There are numerous ways to foster connection with others.

“People who engage in meaningful, productive activities they enjoy with others feel a sense of purpose and tend to live longer,” said Dr. Shahani. “For example, helping others through volunteering helps you feel less lonely and allows you to have a sense of mission and purpose in life.”

He provided several other ideas to help people stay connected.

  • Find an activity that you enjoy, restart an old hobby, or take a class to learn something new. You might have fun and meet people with similar interests.
  • Schedule time each day to stay in touch with family, friends, and neighbors in person, by email, social media, voice call, or text. Talk with people you trust and share your feelings. Suggest an activity to help nurture and strengthen existing relationships. Sending letters or cards is another good way to keep up friendships.
  • Use communication technologies such as video chat, smart speakers, or even companion robots to help keep you engaged and connected.
  • Consider adopting a pet if you are able to care for them. Animals can be a source of comfort and may also lower stress and blood pressure.
  • Find a faith-based organization where you can deepen your spirituality and engage with others in activities and events.
  • Check out resources and programs at your local social service agencies, community and senior centers, and public libraries.
  • Join a cause and get involved in your community.
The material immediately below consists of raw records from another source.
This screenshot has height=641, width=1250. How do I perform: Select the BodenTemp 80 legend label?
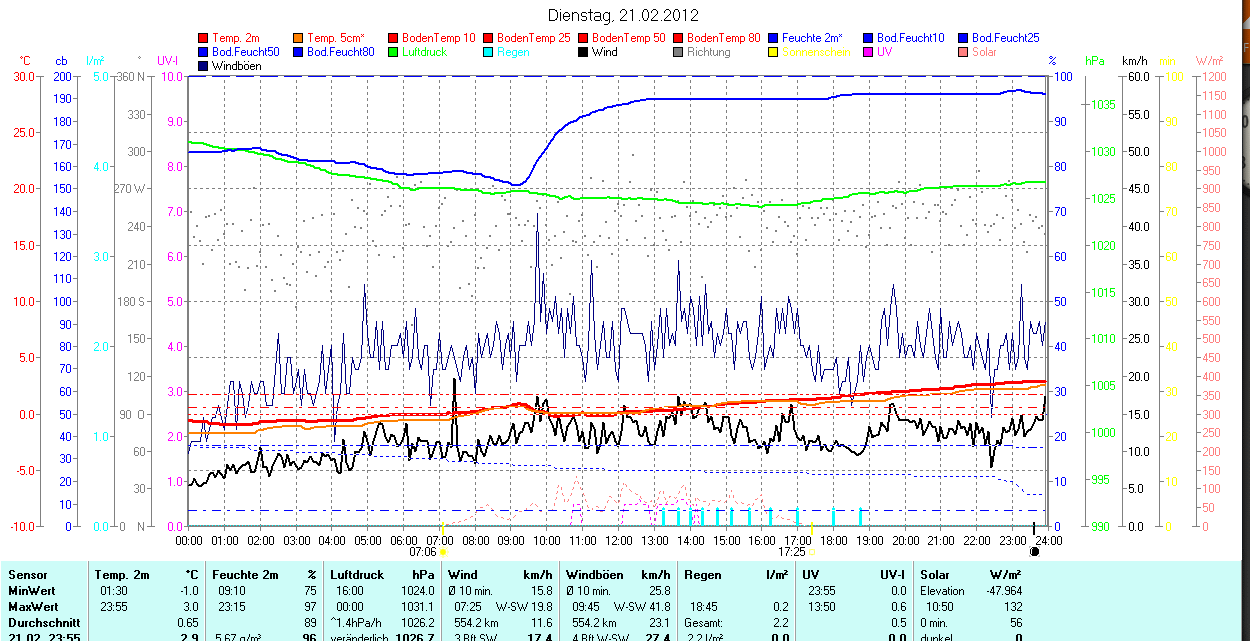point(723,38)
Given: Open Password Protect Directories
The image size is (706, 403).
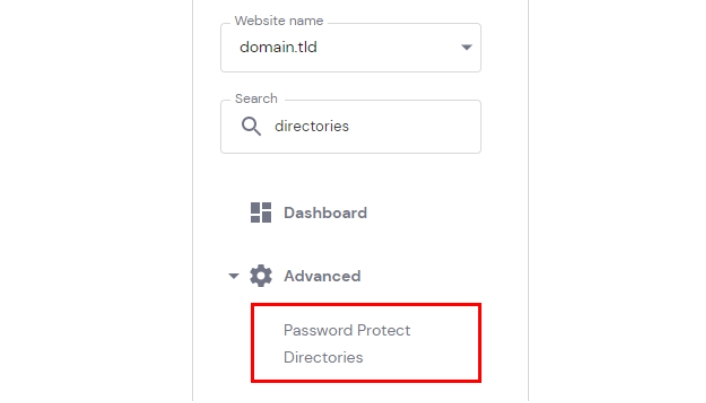Looking at the screenshot, I should point(347,343).
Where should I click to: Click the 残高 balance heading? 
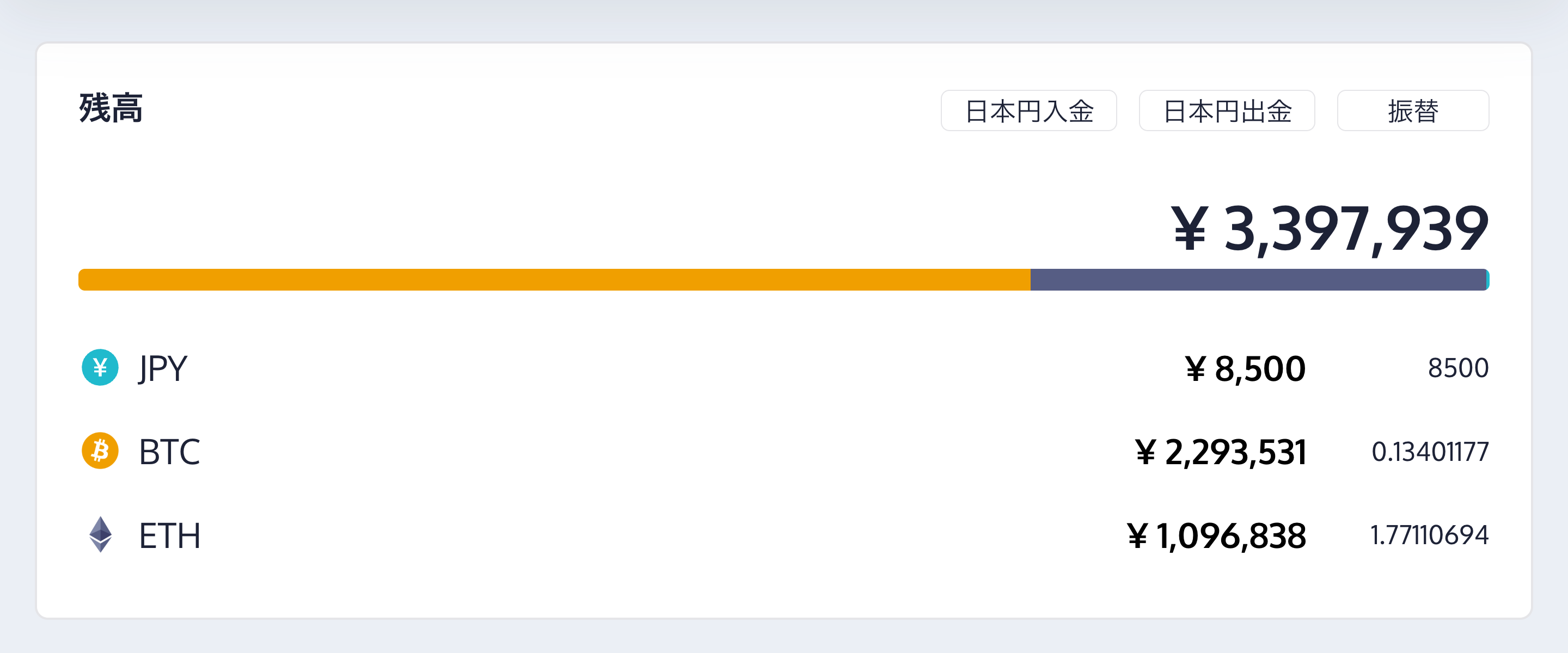111,109
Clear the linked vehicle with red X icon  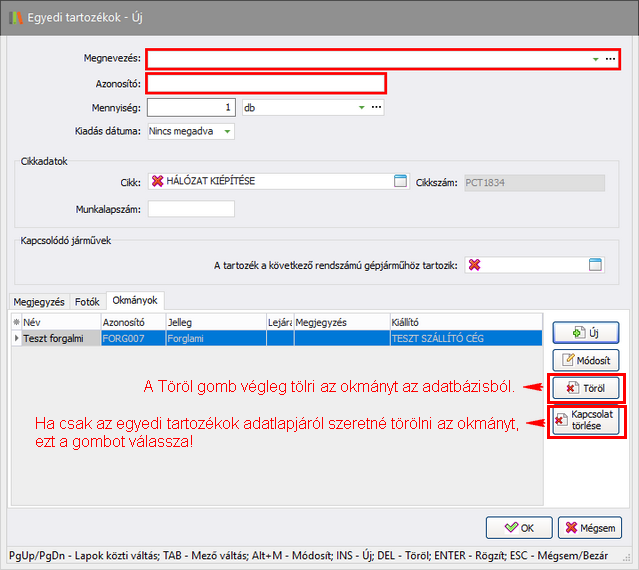475,265
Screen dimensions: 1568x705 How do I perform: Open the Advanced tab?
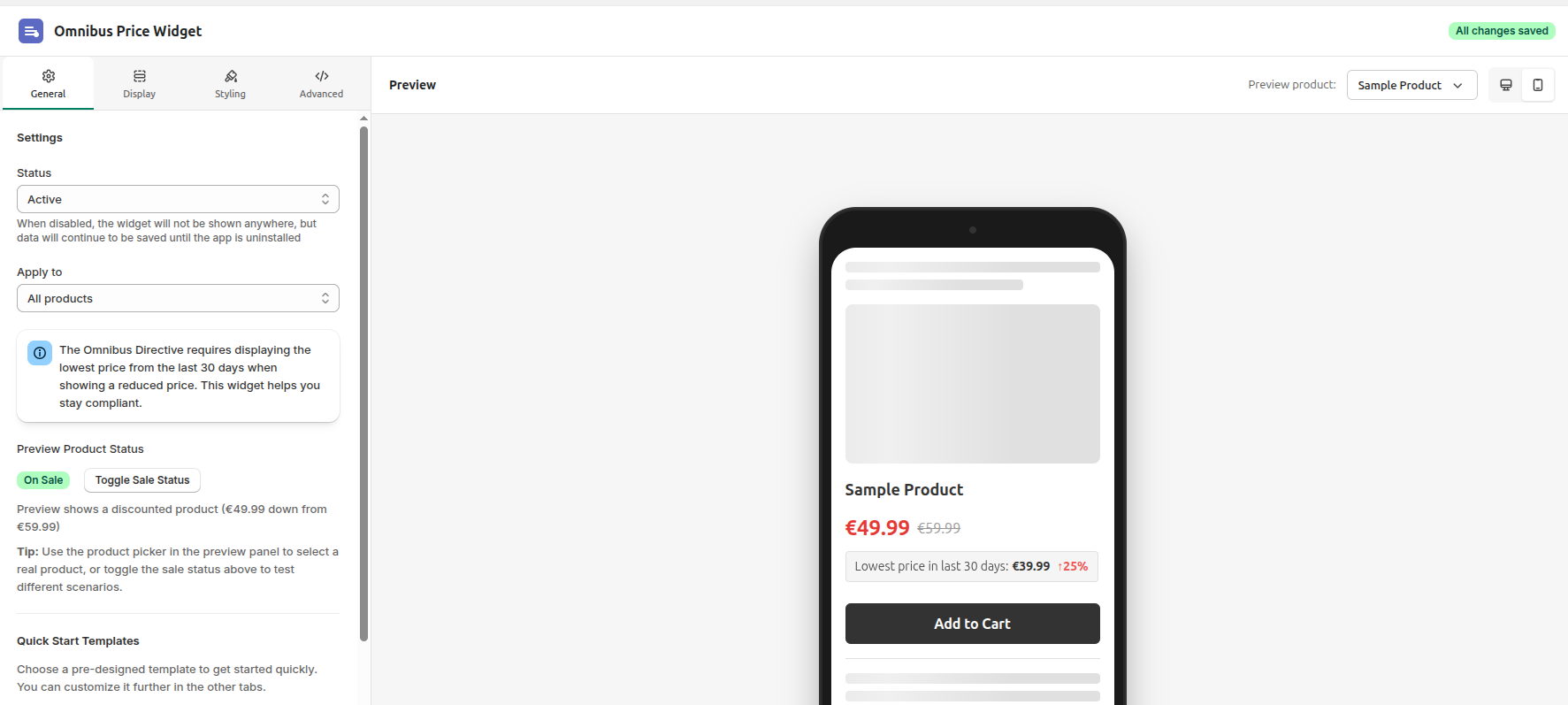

To improve socialization, Dr. Krakower recommended, “Try to understand what is driving you to be isolated and any fears which may get in the way of functioning.”

One technique may be opposite action, such as doing the opposite of what you normally do to get a response. In this case, leaving the home, even though you feel uncomfortable, would be a possible suggestion, he explained.

“Another way to improve socialization is to look for activities that may engage you. This could include anything from games to sports; or volunteering. While it is good to have in-person activities, the internet has allowed us to have ways to interact without leaving the home. This may include joining meet-up groups or other interesting get-togethers that may sound appealing.”

— Dr. Krakower, psychiatrist

Dr. Krakower explained there were some limitations to the study, although the data “appeared to come from basic questions.”

“In addition, the population captured may not have been that varied. Also, certain markers like duration of time associated with social isolation were absent,” Dr. Krakower said.

Dr. Shahani agreed there were a few limitations.

“First, no data of duration of loneliness or social isolation and stability can be obtained from the UK Biobank cohort,” Dr. Shahani explained.

“Further, the social isolation and loneliness indexes were constructed from simple questions, which might not fully capture the complex social networking and interaction phenomenon.”